======== Data section

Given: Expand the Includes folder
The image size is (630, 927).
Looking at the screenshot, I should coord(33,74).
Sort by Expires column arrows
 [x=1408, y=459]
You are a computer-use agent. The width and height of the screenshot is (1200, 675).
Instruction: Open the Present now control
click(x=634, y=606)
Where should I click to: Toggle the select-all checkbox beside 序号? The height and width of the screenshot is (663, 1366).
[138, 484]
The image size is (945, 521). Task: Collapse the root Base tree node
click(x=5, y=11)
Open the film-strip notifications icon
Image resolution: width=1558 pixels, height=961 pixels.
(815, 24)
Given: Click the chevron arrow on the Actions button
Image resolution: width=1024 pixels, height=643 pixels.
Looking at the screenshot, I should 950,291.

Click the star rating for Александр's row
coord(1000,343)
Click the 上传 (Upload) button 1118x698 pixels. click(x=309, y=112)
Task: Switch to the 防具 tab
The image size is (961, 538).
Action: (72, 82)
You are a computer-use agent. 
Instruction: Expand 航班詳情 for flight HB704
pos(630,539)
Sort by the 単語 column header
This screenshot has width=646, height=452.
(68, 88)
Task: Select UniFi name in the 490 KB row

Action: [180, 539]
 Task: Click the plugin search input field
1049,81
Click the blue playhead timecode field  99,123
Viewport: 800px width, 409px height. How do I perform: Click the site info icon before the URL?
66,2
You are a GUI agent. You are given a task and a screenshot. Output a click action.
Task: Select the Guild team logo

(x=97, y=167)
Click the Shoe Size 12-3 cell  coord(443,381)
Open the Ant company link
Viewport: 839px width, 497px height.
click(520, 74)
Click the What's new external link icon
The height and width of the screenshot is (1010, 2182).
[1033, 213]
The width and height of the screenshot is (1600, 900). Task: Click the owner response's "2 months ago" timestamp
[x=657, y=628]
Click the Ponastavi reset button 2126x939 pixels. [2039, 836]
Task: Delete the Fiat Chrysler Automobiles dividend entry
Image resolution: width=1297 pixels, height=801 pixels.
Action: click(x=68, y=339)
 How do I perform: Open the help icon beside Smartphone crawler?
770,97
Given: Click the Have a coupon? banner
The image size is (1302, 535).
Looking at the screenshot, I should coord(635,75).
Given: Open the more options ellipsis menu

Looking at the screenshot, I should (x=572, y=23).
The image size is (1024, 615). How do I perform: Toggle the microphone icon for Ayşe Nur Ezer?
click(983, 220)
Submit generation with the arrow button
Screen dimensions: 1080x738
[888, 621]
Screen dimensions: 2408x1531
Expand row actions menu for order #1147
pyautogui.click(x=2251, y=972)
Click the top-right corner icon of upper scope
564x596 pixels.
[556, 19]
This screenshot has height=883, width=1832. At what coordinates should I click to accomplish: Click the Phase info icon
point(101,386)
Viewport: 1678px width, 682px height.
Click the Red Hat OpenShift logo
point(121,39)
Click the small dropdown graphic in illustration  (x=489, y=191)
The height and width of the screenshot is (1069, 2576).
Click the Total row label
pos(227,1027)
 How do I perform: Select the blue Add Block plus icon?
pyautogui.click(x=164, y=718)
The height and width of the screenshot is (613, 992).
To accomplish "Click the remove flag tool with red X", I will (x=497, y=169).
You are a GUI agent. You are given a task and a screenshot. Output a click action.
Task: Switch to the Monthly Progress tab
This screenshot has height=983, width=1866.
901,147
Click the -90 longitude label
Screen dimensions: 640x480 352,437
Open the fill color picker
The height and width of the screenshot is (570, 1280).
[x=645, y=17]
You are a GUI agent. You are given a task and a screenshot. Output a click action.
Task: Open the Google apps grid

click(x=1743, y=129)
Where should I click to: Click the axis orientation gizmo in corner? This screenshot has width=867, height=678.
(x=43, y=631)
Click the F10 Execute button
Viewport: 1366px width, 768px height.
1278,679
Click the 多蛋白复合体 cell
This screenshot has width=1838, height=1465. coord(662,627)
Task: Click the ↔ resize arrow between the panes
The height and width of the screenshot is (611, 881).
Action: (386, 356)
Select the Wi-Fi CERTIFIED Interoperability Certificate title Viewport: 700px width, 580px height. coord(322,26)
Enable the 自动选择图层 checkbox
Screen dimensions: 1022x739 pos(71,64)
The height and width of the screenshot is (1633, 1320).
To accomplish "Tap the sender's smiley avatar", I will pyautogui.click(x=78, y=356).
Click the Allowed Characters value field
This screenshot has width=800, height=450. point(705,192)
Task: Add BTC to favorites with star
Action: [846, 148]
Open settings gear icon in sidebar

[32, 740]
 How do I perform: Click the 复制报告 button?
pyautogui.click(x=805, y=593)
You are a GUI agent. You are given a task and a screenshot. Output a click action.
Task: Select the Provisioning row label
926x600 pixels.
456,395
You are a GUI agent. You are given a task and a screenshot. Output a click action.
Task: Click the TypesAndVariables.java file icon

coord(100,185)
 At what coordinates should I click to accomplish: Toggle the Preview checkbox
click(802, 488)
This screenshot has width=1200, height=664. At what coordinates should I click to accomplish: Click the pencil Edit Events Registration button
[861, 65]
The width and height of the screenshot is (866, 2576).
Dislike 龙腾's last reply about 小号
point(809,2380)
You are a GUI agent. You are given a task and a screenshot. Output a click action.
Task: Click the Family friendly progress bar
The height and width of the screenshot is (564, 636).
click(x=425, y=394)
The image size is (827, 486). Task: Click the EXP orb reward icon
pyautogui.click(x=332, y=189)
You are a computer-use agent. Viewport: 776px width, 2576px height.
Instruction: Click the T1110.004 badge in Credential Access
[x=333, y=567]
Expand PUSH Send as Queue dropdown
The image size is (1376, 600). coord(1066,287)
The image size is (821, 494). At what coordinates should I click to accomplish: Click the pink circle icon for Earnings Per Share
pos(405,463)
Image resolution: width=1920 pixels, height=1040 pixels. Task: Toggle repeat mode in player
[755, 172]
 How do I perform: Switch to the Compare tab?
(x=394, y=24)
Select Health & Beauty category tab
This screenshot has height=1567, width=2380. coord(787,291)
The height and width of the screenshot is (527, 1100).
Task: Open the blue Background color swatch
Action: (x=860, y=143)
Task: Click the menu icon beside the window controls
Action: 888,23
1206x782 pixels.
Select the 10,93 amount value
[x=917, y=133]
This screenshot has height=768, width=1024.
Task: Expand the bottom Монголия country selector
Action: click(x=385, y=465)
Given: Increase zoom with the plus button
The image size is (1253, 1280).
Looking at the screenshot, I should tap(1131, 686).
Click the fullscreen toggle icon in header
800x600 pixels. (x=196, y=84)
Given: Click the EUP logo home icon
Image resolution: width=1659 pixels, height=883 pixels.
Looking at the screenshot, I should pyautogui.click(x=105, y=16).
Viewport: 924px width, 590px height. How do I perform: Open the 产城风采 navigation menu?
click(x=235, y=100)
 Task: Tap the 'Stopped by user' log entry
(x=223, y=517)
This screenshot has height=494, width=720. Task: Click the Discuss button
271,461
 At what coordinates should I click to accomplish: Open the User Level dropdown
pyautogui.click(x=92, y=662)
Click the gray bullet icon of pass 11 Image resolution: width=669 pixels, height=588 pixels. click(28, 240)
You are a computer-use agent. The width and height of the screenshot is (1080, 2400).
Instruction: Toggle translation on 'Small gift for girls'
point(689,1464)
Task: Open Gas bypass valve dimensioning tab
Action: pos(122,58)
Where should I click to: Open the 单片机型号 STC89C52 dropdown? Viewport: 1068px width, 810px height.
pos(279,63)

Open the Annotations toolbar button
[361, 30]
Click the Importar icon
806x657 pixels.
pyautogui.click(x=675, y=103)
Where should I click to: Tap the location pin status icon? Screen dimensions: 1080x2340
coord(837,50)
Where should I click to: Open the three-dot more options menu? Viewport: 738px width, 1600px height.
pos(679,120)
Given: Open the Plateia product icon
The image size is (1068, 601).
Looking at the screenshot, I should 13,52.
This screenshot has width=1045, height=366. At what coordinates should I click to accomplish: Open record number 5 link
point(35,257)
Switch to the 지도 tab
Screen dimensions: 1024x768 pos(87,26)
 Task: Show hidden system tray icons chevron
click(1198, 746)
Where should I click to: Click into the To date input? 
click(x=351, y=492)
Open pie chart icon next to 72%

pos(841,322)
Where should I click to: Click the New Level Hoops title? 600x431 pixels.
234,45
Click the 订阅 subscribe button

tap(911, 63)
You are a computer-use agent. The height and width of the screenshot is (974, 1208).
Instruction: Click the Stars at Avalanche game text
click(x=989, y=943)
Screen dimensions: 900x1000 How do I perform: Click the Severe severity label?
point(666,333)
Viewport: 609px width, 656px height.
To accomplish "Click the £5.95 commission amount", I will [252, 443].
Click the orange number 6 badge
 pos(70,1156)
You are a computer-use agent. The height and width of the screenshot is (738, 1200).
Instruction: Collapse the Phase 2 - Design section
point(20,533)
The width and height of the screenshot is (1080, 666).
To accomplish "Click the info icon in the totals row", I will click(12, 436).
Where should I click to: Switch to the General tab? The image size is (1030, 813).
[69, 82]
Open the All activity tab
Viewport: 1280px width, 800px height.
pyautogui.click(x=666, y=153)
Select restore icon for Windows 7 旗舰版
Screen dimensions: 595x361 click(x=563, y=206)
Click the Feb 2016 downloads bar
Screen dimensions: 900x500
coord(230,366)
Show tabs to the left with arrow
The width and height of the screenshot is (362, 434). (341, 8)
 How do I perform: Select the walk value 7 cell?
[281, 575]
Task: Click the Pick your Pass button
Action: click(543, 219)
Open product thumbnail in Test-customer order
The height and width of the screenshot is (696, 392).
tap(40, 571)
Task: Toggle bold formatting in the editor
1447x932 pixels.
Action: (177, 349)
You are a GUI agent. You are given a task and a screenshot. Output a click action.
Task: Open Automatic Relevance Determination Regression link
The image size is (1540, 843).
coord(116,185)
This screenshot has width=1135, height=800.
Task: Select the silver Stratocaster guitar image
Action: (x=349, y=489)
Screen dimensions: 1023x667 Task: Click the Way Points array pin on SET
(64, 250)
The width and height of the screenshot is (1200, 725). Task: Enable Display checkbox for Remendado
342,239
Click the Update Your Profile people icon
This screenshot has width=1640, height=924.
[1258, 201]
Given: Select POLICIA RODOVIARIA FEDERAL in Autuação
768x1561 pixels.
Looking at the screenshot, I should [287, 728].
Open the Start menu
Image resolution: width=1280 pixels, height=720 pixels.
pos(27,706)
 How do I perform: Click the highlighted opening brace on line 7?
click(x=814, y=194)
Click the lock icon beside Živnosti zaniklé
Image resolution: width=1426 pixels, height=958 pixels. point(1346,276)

================

» **To do**
Lines holding "will" in the data above: copy each of them.

» **Finished task**
To accomplish "Click the remove flag tool with red X", I will (x=497, y=169).
To accomplish "Tap the sender's smiley avatar", I will pyautogui.click(x=78, y=356).
To accomplish "Click the £5.95 commission amount", I will [252, 443].
To accomplish "Click the info icon in the totals row", I will click(12, 436).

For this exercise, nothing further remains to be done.